A father and his son, on trial since Tuesday in Germany, confessed to having wanted to blackmail the family of Michael Schumacher by threatening to publish photos of the former Formula 1 champion. The main accused, Yilmaz T. is suspected of having tried to extract 15 million euros from the racing driver's family by threatening to publish photos and videos on the darknet, the hidden and opaque side of the Web.
Accused of complicity, his son Daniel allegedly helped him send data from a technically untraceable email address. A third man who worked as a security guard for Michael Schumacher's family until March 2021 also found himself in court on Tuesday. He is suspected of having sold to the main accused, between October 2022 and May 2024, photos and videos showing Michael Schumacher before and after his skiing accident in 2013, which he allegedly copied without permission when he was employed by the family of the pilot.
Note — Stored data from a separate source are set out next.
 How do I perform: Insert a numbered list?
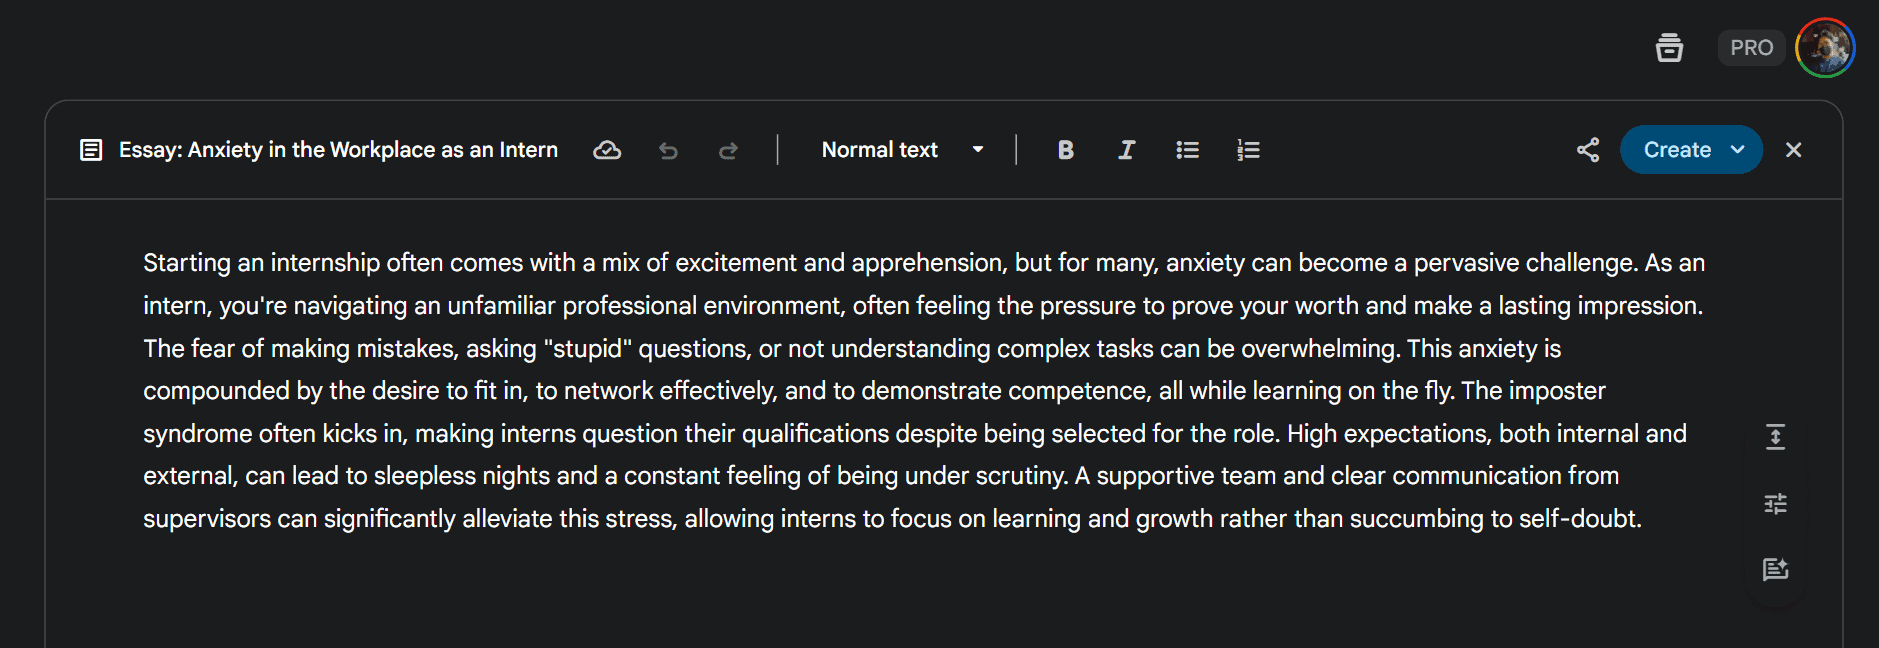point(1248,150)
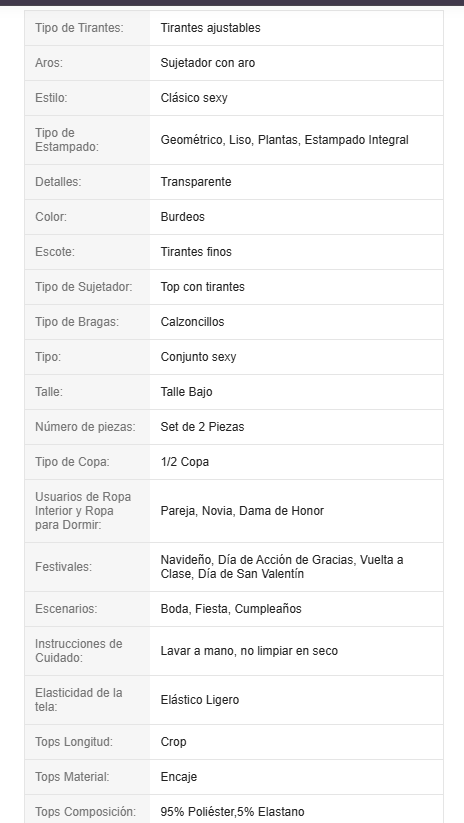Click the 'Festivales:' row label
Screen dimensions: 464x823
click(x=63, y=567)
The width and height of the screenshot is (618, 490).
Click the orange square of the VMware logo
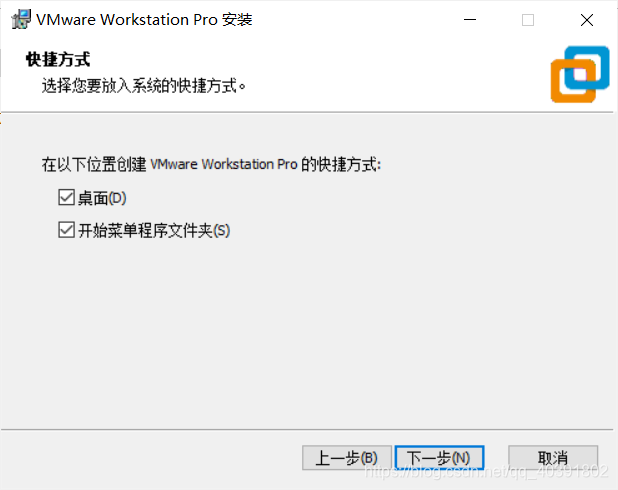click(x=573, y=81)
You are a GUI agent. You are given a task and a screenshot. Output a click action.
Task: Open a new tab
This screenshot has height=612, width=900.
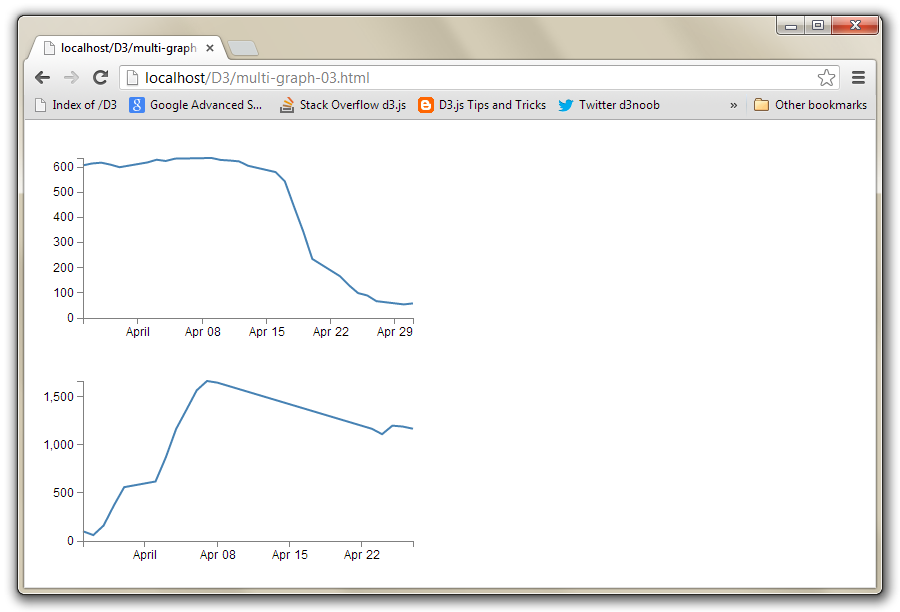tap(242, 47)
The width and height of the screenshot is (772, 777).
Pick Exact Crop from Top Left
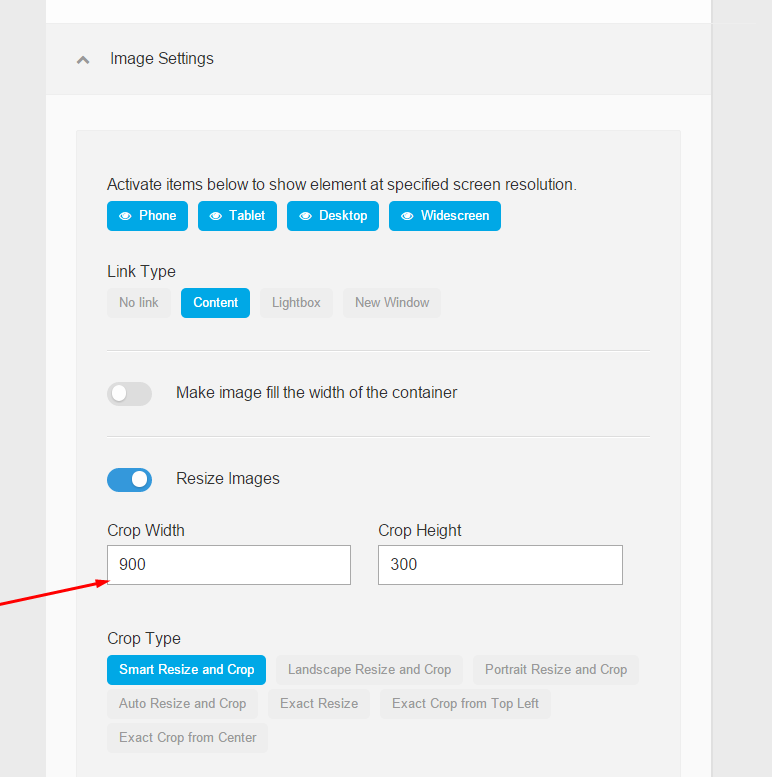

Between one and fifteen years in prison
The exact amount he demanded to transmit this data is not known but is mentioned as “a five-figure amount”. The eldest of the blackmailers, in pre-trial detention, risks between one and fifteen years in prison. His son, accused of complicity, risks a lesser sentence and is free.
Since his accident at the end of 2013 in the French winter sports resort of Méribel, Michael Schumacher has not been seen in public and has been kept away from the media. The seven-time F1 champion suffered a serious head injury, spent almost six months in an induced coma and is being treated at his home in Switzerland.